El Gobierno de Bolivia enviará en los próximos días a la Asamblea Legislativa un proyecto de ley para reformar de fondo el sector de los hidrocarburos, con el objetivo de revertir la caída de la producción y las exportaciones de gas y petróleo. La iniciativa, impulsada por la administración de Rodrigo Paz, prevé un esquema tributario de hasta el 50% para las petroleras y elimina la “discrecionalidad” de Yacimientos Petrolíferos Fiscales Bolivianos (YPFB) en la negociación de contratos, con la meta de ofrecer mayor seguridad jurídica a los inversores.
El ministro de Hidrocarburos, Mauricio Medinaceli, sostuvo en una entrevista con EFE que la situación actual del sector exige una respuesta inmediata. “Todas las proyecciones que se tienen al momento con la producción de gas, exportación de gas, producción de petróleo, condensado, gasolina y demás, dan cuenta de una tendencia negativa. Por tanto, es necesario revertir esto”, afirmó el funcionario.
Las cifras oficiales reflejan la magnitud de la crisis. La producción de gas cayó desde los 61 millones de metros cúbicos registrados en 2014 a menos de la mitad en 2026. En paralelo, las exportaciones del sector descendieron de 6.113 millones de dólares en 2013 a 1.076,8 millones en 2025. A esto se suma una fuerte reducción de las reservas probadas, que pasaron de 10,7 trillones de pies cúbicos (TCF) en 2017 a 3,7 TCF en la actualidad.
La propuesta constituye la primera gran reforma estructural que la nueva administración enviará al Congreso. El objetivo oficial es que Bolivia recupere su posición como productor relevante de hidrocarburos mediante un modelo mixto en el que YPFB opere en conjunto con inversores privados nacionales e internacionales.
En ese sentido, Medinaceli explicó que la iniciativa apunta a redefinir el rol de la petrolera estatal. “Se pretende que YPFB sea un actor, pero que actúe de forma conjunta con el sector privado”, señaló, al comparar el esquema previsto con modelos vigentes en países como Brasil, Colombia y Chile.

El ministro remarcó que el nuevo esquema impositivo busca respetar el mandato surgido del referéndum de 2004, durante la presidencia de Carlos Mesa. En aquella consulta, la ciudadanía aprobó el cobro de “un impuesto y/o regalías a las petroleras llegando al 50 % del valor de la producción de gas y petróleo en favor del país”.
“La gente votó que sí.
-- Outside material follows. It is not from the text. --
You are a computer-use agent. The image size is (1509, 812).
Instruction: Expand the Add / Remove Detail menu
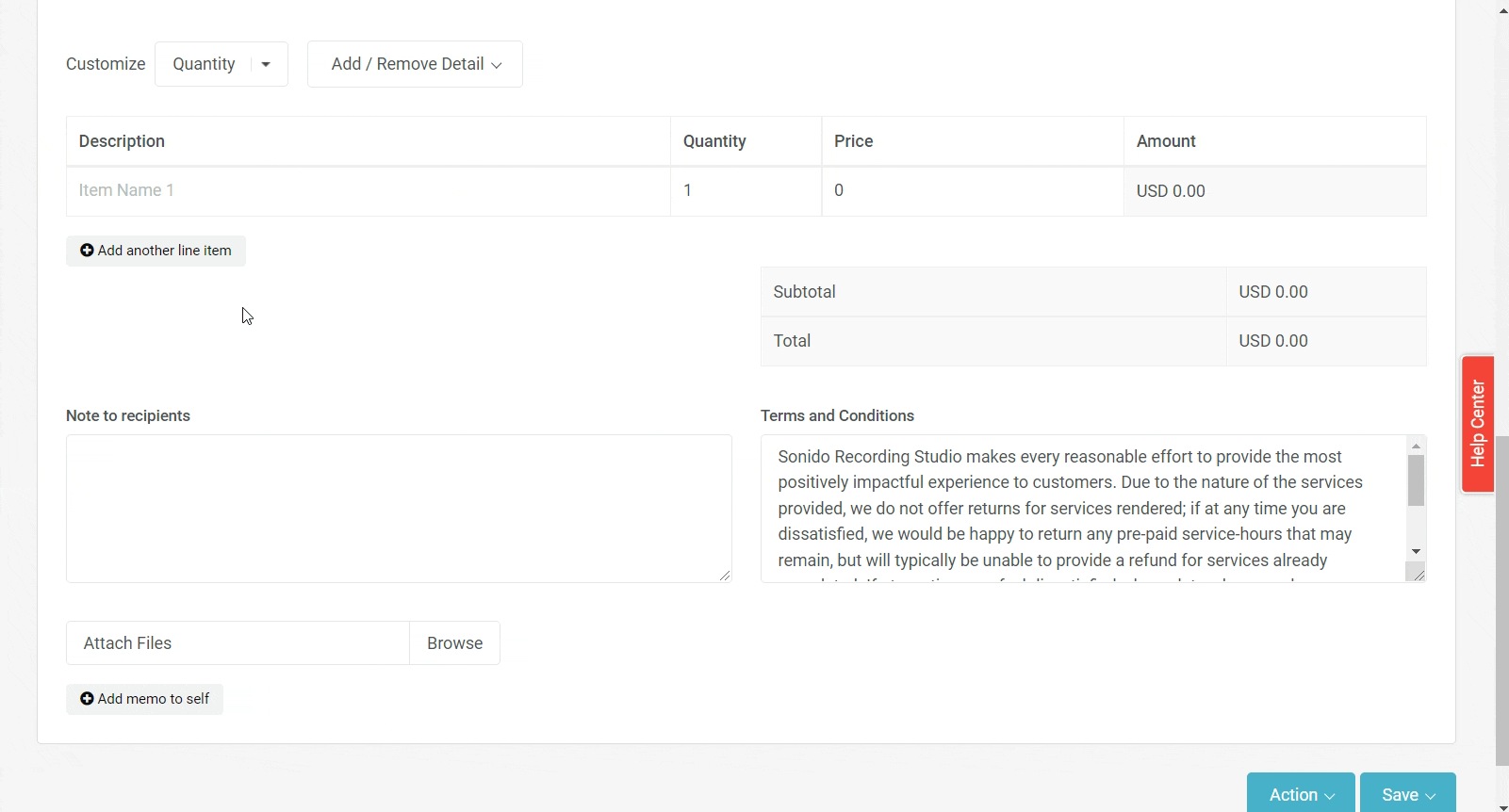(x=415, y=64)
Entonces, realmente es necesario respetar eso de forma progresiva, y de forma eficiente”, sostuvo Medinaceli, quien además recordó su experiencia previa al frente de la cartera durante el Gobierno de Eduardo Rodríguez Veltzé.
Consultado sobre la diferencia entre este esquema y el 82% de participación estatal instalado durante la nacionalización dispuesta por Evo Morales en 2006, el funcionario buscó precisar el alcance de aquella medida. “Y aquí quiero ser enfático. A partir del 2007 la participación del Estado no fue del 82 %. Y las puertas del ministerio están abiertas para quien quiera discutir esto”, afirmó.
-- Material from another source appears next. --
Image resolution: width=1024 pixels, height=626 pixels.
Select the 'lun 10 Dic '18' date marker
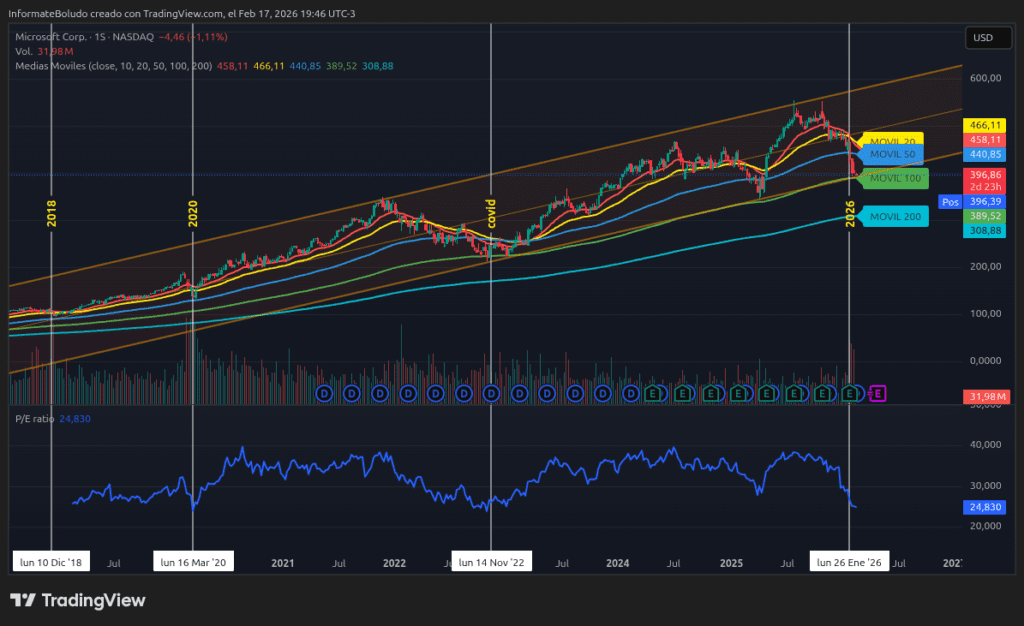point(51,563)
Según detalló, después de 2007 las empresas petroleras tributaron un 32 % correspondiente al Impuesto Directo a los Hidrocarburos, un 18 % en regalías y alrededor de un 10 % adicional por factores incluidos en los contratos suscriptos con YPFB. De ese modo, la participación estatal promedió cerca del 60 %, con variaciones que oscilaron entre el 53 % y el 65 %.
Uno de los puntos centrales del proyecto es la eliminación de los llamados “costos recuperables” y de la facultad discrecional de YPFB para definir condiciones contractuales con las compañías del sector. Para el Gobierno, ese cambio busca generar previsibilidad normativa y mejorar el clima para la inversión.
Al mismo tiempo, la iniciativa contempla una estrategia específica para fortalecer a la petrolera estatal en el mediano plazo. El plan incluye medidas orientadas a la modernización, la transparencia y la eficiencia operativa, además de la posibilidad de buscar financiamiento en mercados internacionales mediante emisión de bonos e incluso una eventual cotización bursátil.

“Ese es el sueño, conseguir recursos de afuera. Probablemente tengamos que lidiar con YPFB con una ley específica”, expresó el ministro.
Medinaceli también aclaró que la reforma respetará el marco constitucional vigente desde 2009. “Establece que los hidrocarburos son administrados por YPFB y el Estado es el dueño de éstos”, recordó.
“Sin embargo, lo que se quiere ahora es tener condiciones económicas para fomentar la exploración y explotación”, concluyó.